Electrolytes as Energy
Water on its own does not provide exceptional levels of electrolytes – but it does help maintain the balance of water and salt in your body so that these electrolytes can continue to conduct electricity to your muscles to incite them to move. Without water, electrolytes are useless, like a string of lights without the string.
Electrolytes are salts in the body such as potassium, chloride, and sodium that conduct electricity to important areas like muscle fibers. When electrolytes are used up by exercise (or by the simple act of being alive), they are usually replenished by the food we eat. Since the term electrolyte is also a common marketing tool used by companies that make sports drinks, researchers published an in-depth look at the effectiveness of commercially available sports drinks to determine if they replenish electrolytes and improve performance as promised.
They found that sports drinks can help boost performance in athletes who are glycogen-deficient, but this boost was less observable in athletes whose muscles are glycogen-sufficient. (Meaning that your muscles already have enough energy to continue to perform optimally.) Also, they found that sports drinks are beneficial during athletic output, but not when consumed prior to exercising.
The Michigan State University Extension published an article in 2015 that lauded water for what it is – and shamed sports drinks for what they aren’t. This article points out that although sports drinks provide enough salt (a.k.a. electrolytes) to fuel increased levels of athletic performance, they just aren’t a replacement for the nutrients that you can get through regular food. For example, a banana and an oat bagel provide roughly three times the amount of sodium and potassium – both electrolytes – than a 20-ounce bottle of Gatorade.
Beyond athletic performance, water can also help boost your mood, according to a study published in 2014, “daily water intake increase led to a significant mood improvement in habitual low drinkers, who reported less fatigue, less confusion, less thirst, and who tended to be less sleepy.” So if you think about it another way, water can help boost performance by first decreasing fatigue and increasing motivation to exercise in the first place.
Enough is Enough
For most of us, drinking water before, during, and after exercise is enough to maintain optimal levels of hydration. As long as you are hydrating, adding extra reserves of electrolytes can boost your athletic performance, but only if you are adequately hydrated. Whether you choose to get your electrolytes through sports drinks or through your diet is up to you; just beware that most sports drinks contain high levels of sugar and potentially other synthetic ingredients.

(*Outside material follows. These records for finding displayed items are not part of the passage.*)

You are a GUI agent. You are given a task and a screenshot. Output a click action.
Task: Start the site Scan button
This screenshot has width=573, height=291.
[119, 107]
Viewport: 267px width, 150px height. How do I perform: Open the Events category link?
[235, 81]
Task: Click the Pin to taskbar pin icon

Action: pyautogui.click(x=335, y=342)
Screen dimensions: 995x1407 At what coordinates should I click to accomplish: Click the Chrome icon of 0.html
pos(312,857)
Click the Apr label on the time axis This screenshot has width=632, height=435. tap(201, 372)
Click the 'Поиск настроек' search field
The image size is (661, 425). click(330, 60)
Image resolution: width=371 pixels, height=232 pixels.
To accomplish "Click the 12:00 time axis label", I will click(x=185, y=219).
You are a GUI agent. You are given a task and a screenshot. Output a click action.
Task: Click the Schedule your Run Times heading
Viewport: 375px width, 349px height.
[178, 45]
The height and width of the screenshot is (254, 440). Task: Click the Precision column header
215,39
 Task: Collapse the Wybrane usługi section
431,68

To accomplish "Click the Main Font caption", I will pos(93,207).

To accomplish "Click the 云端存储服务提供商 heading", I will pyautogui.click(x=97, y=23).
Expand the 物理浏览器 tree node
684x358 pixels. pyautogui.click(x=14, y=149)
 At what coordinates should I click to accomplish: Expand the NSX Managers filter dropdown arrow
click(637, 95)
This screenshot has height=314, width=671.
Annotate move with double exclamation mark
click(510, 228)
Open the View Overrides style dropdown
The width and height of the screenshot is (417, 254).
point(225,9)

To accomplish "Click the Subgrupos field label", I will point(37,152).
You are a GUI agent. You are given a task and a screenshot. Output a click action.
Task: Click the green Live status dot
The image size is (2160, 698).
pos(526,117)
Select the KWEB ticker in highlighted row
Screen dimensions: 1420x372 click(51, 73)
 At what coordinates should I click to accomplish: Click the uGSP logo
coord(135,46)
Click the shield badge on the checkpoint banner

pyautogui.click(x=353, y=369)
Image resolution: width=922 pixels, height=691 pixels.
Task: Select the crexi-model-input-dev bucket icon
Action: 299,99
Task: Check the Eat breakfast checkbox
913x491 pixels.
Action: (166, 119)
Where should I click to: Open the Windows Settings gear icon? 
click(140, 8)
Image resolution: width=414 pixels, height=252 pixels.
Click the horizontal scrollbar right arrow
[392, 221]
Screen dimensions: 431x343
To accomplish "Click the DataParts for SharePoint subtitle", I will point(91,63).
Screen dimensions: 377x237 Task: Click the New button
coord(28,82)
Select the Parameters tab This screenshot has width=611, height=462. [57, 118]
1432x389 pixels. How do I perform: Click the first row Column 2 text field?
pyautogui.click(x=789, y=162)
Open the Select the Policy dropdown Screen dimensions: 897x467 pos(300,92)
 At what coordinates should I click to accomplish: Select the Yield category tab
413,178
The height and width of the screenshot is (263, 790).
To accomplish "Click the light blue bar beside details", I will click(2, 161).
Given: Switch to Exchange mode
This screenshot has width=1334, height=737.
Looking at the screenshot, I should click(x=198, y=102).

Finally, there is one last warning to heed: hyponatremia. This is a condition caused by drinking too much water, and it can cause serious issues or death. Just like how dehydration is an imbalance between the salt and water in your cells, hyponatremia is also an imbalance, but this time, there is too much water and too little salt. So take everything in moderation – including water.
The answer to our question at the top – does water do enough on its own to hydrate your body and provide energy to fuel your exercise regimen? – is now easy to answer. Yes, water adequately hydrates your body during exercise. No, it does not directly provide electrolytes that fuel energy and movement – but it is responsible for creating the optimal environment for those electrolytes to carry out their primary function.
Whether you’re walking on the treadmill or running a race through the desert in July, just make sure you grab a bottle of water.